Tu es colérique, parfois méprisant, réactionnaire, tes idées politiques sont à des années-lumière des miennes, et s’engager sur ce terrain avec toi peut me donner la nausée. J’aimerais pourtant comprendre qui tu es, pourquoi tu n’es pas devenu l’homme que tu aurais pu devenir. Je pense alors à tes deux frères aînés qui n’ont jamais eu d’enfants eux non plus. Seule ta petite sœur en a eu, deux. Comment quatre enfants nés dans les années 40 à 50, bien portants, intelligents, curieux, bien éduqués, n’ont donné que deux enfants ? Y a-t-il quelque chose à creuser auprès de votre mère (ou de votre père) ?
Certains livres vous ouvrent une porte que l’on a jamais osé franchir.

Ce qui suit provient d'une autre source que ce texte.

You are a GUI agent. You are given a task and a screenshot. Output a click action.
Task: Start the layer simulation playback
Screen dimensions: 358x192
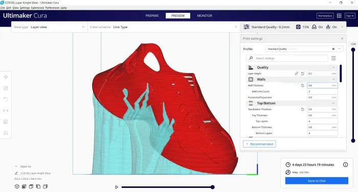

L’écrivain allume les lumières, ou juste quelques bougies pour nous montrer un chemin, à nous de les suivre ou de souffler dessus pour les éteindre et retourner dans l’obscurité. Je ne sais pas encore quel choix je vais faire, mais j’ai ma petite idée.
Je ne sais pas si tu t’es déjà dit J’sais pas quoi faire de mon corps, mais je suppose que oui.
À demain.
La sœur, de Pascal Herlem, chez L’Arbalète / Gallimard.